The changes in the last couple of years have certainly revealed the benefits of low-code. However, many IT leaders are concerned about its impact on the future of their business. According to recent Gartner inquiries, one of the main reasons for that anxiety is low-code vendor lock-in.1

In other words, what will happen to your applications if you ever unsubscribe from the low-code platform?

What Is Vendor Lock-In? What Are the Risks?

Vendor lock-in happens when a customer depends on a vendor’s proprietary technology to address its challenges. Often, this technology is incompatible with that of competitors or other vendors. Vendor lock-in can spread beyond technology to any dependence you have on a vendor, such as database, customer relationship management, operating systems, and so on.

When low-code platforms were not as sophisticated as many are now, vendor lock-in could cause you to lose all access to the apps developed with the platform once you stop paying for it.
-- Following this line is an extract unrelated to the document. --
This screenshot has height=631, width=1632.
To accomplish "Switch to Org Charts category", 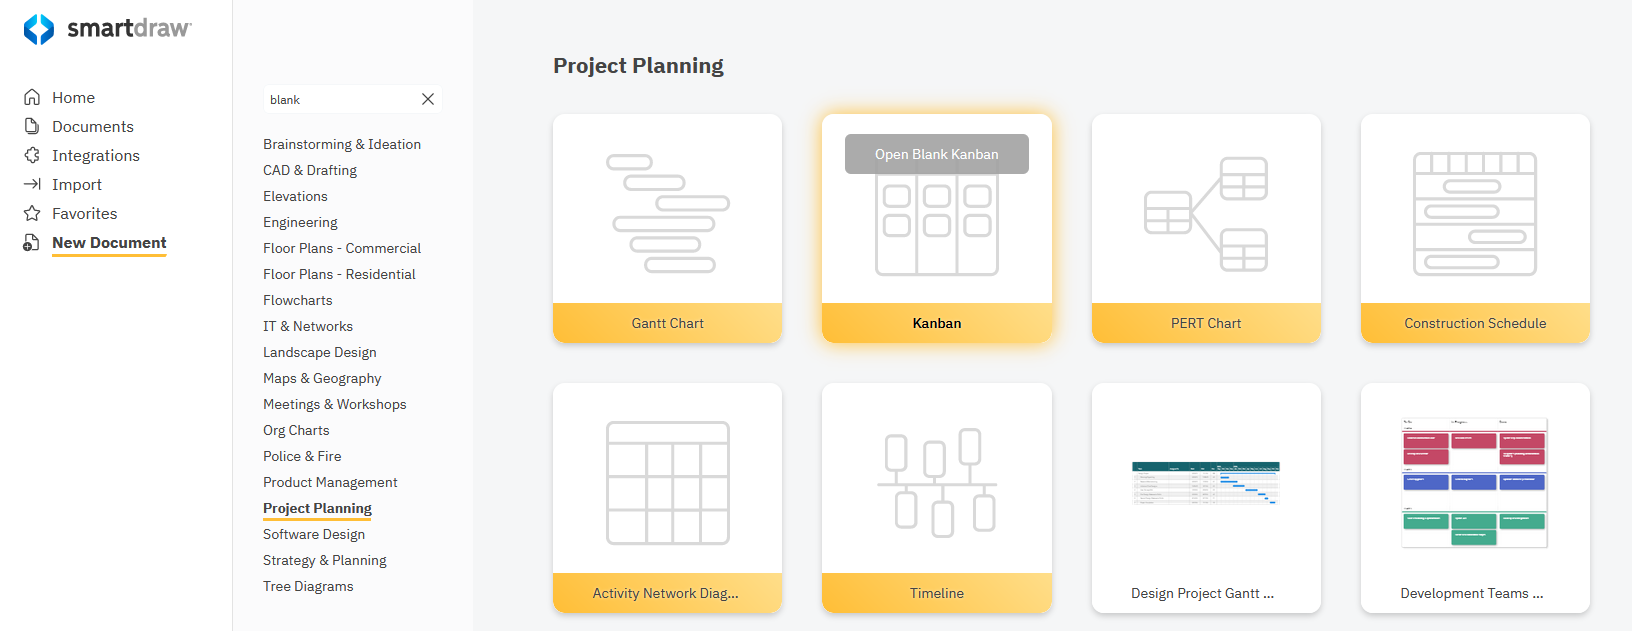I will 296,430.
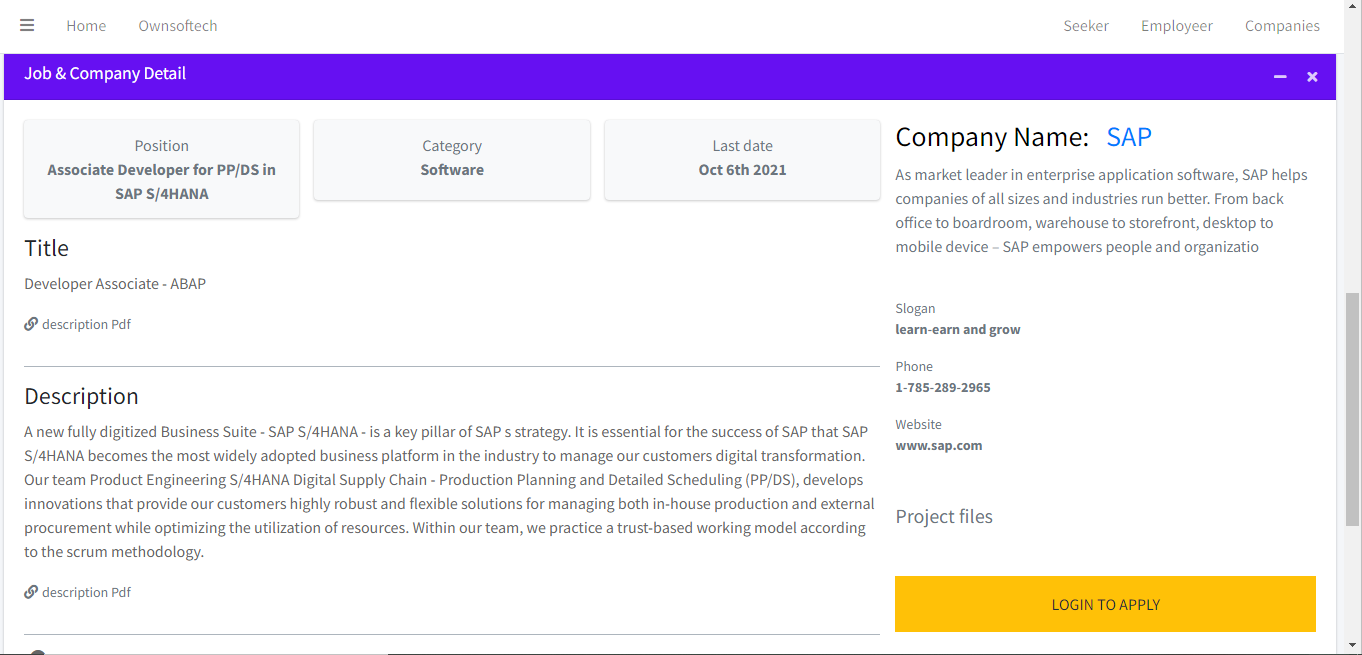Close the Job & Company Detail panel

point(1312,77)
Today, low-code platforms still have many differences—I talked about that in my previous blog post about the low-code market—and that includes flavors of vendor lock-in. However, most have capabilities that prevent you from losing access to your applications when your contract ends or you don’t renew. But that doesn't mean you're risk-free. In many cases:

  • 1. You can’t modify your apps, which means that when technology evolves, they don’t. They can even degrade and add to your technical debt.
  • 2. Cumbersome development is necessary to migrate data, business logic, and UI layers to another platform.
  • 3. You can migrate the different layers of the application, but depend on a selection of technology under the vendor's influence. This may force you to hire new dev talent specialized in that new technology at a time when dev talent is scarce–and expensive.

What Lock-In Isn’t

Most low-code providers state they won’t lock you in based on the following arguments:

  • You can integrate with other technologies and applications.
  • You can use open-source components that are based in standard-based languages like C#, .NET, Java, React, or Angular.
  • You can run the platform in any cloud environment of your choice.
  • The platform generates code that you can edit with your preferred language.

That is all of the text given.